**Goal of the exercise:** Pick each line that has "computer" out of the records.

Dataset excerpts Start Marker

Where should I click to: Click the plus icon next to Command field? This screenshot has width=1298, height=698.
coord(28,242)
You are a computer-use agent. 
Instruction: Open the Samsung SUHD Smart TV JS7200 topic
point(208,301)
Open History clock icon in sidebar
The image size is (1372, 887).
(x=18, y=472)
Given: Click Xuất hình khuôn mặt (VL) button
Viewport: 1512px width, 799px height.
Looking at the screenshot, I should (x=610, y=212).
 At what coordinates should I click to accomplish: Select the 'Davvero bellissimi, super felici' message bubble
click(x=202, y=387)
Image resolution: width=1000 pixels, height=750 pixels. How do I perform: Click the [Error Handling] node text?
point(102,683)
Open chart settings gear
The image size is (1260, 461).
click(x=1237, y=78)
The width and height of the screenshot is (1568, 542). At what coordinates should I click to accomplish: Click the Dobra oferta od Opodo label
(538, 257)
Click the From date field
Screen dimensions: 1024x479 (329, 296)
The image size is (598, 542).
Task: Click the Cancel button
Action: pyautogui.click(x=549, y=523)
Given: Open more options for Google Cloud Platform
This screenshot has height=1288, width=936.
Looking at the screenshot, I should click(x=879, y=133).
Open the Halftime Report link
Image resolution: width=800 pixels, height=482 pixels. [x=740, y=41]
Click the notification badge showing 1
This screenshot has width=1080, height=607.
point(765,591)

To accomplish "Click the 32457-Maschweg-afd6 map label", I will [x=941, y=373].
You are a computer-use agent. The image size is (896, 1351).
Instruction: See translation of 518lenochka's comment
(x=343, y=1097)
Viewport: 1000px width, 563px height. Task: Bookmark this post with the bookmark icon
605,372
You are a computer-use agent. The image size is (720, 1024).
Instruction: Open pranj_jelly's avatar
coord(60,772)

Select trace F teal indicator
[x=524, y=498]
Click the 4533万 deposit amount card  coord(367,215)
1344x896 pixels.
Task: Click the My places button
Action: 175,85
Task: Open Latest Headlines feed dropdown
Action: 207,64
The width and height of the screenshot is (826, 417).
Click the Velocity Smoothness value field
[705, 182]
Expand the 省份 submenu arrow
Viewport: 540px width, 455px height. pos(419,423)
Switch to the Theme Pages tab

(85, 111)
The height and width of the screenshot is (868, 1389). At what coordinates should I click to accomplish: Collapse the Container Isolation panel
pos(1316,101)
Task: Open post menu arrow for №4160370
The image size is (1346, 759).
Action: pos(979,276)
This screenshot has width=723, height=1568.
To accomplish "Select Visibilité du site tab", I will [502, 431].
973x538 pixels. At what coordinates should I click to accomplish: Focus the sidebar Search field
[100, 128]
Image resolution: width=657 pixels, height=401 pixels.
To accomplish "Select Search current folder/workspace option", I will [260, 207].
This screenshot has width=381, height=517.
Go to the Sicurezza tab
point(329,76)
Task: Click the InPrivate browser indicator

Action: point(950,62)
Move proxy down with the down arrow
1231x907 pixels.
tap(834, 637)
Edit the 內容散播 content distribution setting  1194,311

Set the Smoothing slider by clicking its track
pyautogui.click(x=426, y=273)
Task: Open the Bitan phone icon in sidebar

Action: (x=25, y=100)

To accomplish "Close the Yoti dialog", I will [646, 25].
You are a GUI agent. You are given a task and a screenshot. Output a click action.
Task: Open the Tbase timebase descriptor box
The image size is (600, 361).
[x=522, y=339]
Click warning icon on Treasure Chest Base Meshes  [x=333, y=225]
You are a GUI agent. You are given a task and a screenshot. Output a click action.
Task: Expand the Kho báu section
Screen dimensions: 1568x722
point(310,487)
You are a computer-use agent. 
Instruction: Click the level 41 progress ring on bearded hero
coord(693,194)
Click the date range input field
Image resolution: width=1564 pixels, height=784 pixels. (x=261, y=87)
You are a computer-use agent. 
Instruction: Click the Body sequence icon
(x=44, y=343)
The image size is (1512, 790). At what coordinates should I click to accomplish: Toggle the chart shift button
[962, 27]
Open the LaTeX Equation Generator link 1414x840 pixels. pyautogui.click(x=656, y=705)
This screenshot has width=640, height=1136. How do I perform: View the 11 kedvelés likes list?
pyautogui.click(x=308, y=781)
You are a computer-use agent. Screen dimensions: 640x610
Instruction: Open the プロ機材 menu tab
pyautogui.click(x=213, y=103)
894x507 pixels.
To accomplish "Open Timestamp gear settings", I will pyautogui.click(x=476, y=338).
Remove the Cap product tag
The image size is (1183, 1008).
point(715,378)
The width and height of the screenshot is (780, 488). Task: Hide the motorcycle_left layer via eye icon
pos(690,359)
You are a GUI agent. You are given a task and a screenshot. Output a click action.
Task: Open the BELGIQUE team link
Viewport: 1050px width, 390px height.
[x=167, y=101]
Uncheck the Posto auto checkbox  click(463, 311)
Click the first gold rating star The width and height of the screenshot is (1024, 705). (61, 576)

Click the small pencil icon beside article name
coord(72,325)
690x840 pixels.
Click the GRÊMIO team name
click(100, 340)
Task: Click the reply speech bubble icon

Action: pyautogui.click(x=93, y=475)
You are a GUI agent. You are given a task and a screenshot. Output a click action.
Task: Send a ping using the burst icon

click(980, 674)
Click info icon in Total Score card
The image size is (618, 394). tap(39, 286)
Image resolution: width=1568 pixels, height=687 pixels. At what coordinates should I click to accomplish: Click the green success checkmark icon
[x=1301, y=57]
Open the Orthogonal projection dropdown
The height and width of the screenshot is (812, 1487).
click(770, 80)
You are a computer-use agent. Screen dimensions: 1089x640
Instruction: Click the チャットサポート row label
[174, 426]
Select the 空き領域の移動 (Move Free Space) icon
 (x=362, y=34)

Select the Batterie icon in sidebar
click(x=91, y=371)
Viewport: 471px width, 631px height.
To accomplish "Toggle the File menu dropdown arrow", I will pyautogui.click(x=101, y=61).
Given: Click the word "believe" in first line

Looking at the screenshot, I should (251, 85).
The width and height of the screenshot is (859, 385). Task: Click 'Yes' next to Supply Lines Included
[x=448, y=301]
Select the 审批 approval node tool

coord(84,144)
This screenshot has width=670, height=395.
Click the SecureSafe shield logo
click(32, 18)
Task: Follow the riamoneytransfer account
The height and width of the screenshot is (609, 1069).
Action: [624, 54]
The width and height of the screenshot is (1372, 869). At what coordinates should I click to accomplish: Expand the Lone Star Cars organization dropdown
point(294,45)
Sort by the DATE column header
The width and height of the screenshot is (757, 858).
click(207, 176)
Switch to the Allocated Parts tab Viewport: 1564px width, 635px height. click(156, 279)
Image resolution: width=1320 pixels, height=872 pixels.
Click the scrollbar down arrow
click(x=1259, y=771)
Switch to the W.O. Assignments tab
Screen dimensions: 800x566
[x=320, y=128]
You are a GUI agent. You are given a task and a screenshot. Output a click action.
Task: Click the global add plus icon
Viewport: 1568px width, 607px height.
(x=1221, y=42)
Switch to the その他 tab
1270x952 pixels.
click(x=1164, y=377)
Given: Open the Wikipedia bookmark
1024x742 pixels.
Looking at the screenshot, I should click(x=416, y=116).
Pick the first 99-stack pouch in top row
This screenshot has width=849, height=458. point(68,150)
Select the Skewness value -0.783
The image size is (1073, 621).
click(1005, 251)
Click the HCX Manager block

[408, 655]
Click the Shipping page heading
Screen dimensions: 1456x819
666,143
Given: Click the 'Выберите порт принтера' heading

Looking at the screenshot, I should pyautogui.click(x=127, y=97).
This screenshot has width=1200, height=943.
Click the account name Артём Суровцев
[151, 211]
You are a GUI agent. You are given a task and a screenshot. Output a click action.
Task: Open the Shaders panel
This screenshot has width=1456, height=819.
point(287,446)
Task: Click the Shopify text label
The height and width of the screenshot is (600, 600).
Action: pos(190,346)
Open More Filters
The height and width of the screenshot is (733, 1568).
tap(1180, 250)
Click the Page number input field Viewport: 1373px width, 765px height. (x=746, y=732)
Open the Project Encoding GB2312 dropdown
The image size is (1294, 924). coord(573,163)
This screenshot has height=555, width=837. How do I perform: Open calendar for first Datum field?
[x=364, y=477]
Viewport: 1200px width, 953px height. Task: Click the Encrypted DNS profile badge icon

Dataset excerpts End Marker

**Answer to this task:**
You are a computer-use agent. 
You are a computer-use agent. The image size is (896, 1351).
You are a computer-use agent. The image size is (720, 1024).
You are a computer-use agent. 
You are a computer-use agent. 
You are a computer-use agent. Screen dimensions: 640x610
You are a computer-use agent. Screen dimensions: 1089x640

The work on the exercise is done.